* [WORK TO COMPLETE]: Count how many lines of the listing contain "column", then give that number and nothing more.

◇ ◇ ◇ ◇ ◇ ◇ ◇

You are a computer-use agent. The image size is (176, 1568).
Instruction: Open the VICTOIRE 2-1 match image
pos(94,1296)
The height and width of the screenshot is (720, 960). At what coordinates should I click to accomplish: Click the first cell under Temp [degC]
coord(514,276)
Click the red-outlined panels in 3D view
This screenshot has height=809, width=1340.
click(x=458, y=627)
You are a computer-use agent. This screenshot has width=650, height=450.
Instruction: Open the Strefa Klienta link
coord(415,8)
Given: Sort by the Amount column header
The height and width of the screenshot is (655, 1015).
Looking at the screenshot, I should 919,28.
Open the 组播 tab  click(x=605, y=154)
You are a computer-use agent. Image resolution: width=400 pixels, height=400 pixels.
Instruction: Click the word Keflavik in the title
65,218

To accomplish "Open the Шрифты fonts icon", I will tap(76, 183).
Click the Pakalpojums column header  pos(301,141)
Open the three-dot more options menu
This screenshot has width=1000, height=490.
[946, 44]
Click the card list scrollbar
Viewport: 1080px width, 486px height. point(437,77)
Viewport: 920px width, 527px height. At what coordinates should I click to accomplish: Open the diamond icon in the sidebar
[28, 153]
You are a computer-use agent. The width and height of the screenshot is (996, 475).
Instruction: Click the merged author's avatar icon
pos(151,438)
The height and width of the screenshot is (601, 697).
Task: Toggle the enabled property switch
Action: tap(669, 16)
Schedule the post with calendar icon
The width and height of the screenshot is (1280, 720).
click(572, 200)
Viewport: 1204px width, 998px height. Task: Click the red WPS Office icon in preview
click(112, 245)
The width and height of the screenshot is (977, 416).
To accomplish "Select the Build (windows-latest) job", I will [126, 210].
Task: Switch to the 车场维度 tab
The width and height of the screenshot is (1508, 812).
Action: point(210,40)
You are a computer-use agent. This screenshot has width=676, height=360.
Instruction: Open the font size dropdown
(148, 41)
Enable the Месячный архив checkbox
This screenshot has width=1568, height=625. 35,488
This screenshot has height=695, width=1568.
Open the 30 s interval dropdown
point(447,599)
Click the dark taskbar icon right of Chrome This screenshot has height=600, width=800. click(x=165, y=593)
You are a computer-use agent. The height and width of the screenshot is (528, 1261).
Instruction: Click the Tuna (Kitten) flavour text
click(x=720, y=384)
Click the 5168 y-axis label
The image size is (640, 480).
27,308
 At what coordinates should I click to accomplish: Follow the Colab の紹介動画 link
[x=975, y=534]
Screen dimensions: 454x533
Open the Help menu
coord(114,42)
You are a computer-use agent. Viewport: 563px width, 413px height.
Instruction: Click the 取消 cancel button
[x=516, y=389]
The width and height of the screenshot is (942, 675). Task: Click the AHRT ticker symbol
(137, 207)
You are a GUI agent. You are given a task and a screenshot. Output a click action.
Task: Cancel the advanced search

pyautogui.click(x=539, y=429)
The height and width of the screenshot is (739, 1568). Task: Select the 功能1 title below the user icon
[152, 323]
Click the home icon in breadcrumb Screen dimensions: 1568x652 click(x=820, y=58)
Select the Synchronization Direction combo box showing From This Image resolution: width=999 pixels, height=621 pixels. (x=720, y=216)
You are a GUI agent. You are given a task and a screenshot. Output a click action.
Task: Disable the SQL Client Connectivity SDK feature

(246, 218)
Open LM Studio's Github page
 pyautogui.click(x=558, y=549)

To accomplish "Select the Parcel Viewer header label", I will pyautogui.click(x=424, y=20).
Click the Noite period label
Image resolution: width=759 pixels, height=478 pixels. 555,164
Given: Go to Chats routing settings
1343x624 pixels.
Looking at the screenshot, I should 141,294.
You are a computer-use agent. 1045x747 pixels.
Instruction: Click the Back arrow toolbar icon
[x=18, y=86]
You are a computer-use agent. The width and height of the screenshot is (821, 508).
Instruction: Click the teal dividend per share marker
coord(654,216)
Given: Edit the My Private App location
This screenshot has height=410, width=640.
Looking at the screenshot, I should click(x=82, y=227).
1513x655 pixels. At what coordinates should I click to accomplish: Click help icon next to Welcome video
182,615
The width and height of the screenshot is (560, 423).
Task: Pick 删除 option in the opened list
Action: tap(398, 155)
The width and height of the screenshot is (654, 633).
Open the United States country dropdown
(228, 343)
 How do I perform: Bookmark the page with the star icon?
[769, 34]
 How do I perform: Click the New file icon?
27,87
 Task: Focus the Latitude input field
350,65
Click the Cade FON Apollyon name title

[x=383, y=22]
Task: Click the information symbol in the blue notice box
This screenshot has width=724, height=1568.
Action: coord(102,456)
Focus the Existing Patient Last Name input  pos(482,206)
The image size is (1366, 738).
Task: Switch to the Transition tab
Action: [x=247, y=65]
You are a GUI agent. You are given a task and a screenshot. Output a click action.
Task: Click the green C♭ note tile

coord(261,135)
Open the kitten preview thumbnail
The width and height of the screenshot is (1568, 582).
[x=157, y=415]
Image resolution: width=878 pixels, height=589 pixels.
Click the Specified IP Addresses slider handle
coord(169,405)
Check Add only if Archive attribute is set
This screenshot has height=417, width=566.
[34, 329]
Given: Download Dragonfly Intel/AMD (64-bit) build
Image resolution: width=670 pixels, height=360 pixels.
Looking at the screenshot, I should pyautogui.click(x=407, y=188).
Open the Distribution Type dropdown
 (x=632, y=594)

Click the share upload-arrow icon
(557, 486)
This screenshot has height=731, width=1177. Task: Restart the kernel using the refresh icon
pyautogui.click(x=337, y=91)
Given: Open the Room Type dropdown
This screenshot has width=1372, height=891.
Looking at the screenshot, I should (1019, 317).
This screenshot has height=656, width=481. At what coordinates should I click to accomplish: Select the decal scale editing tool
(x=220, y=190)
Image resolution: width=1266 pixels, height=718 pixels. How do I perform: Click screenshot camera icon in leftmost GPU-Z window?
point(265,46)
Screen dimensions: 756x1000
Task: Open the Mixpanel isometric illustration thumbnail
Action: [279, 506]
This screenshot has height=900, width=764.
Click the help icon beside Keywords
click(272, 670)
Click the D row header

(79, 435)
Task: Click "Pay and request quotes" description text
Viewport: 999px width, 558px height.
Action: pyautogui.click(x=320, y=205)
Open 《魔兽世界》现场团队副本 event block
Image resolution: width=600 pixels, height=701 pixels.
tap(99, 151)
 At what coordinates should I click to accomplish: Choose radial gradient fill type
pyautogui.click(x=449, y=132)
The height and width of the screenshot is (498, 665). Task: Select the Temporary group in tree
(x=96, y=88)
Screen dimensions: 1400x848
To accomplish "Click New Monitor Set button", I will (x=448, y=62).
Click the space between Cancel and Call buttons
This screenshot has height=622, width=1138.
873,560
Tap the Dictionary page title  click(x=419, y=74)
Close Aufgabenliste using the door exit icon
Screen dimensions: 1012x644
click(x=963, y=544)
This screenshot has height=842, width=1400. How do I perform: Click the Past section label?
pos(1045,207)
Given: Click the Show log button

◇ ◇ ◇ ◇ ◇ ◇ ◇

* [RESPONSE BOX]: 2